Why White? Won't They Get Ruined?
Sure, white sneakers are more susceptible to staining, but all sneakers deteroriate faster than boots or hard-bottomed dress shoes. It's a matter of construction, and while there are sneakers out there that are as durable as work boots — see: Feit's resoleable rubber runners — the sneakers you're probably buying have a short lifespan if you plan to wear them more than every once in a while (i.e. from two or three times a week to everyday).

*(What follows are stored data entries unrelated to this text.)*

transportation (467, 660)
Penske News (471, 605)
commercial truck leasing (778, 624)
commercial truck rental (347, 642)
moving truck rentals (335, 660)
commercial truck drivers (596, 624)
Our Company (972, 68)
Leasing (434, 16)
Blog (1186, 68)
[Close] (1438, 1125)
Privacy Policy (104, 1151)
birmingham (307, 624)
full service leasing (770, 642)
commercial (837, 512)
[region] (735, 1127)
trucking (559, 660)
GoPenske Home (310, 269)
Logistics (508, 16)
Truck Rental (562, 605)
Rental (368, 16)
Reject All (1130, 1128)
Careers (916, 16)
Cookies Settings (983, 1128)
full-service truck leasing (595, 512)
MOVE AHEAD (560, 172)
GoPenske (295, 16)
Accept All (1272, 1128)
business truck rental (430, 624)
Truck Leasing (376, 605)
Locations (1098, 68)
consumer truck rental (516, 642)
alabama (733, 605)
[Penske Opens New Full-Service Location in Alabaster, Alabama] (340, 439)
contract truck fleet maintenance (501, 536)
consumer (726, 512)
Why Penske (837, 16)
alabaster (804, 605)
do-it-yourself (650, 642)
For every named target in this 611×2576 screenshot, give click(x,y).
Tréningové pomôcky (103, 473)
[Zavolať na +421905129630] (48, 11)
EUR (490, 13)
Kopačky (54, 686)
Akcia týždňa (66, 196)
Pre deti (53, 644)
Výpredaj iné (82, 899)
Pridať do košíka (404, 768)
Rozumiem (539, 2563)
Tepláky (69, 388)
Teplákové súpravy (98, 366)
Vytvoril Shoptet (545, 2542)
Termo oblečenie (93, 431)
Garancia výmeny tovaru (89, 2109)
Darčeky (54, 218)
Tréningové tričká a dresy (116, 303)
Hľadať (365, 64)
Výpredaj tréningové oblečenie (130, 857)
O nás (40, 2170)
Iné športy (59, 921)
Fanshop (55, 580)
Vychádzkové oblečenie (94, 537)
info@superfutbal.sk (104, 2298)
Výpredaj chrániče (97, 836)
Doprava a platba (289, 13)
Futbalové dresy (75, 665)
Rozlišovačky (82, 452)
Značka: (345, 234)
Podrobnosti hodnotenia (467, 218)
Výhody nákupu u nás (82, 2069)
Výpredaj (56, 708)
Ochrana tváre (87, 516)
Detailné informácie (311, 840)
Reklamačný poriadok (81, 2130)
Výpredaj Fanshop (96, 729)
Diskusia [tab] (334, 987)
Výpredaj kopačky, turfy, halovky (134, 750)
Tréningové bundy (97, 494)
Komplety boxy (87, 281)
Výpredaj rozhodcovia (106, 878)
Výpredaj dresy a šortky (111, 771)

White sneakers are supposed to get ruined — or, at the very least, show signs of regular wear. I'm not saying you should be wearing a pair of "cooked" Air Force Ones to work, but you shouldn't stress over scuffs, scrapes or discoloration. Stains — like food drippings, coffee droplets or bolded boot marks from when you stepped into someone else's path — should be treated as soon as possible though.
How to Clean Your White Sneakers
How you clean your white sneakers will depend on what they're made from. If they're leather, a magic eraser and leather cleaner will clear even stuck-on mud and other muck. If they're suede, there are tools designed specifically to treat suede — and always without water. If they're made from fabrics like canvas or mesh), they can be spot-treated and tossed in the washing machine (but ideally in a washable bag so they don't bounce around). Woolen sneakers, say ones from Allbirds, can be thrown in the wash too. But wool is a delicate fabric. It's best to check with the manufacturer to be sure they can withstand a wash cycle.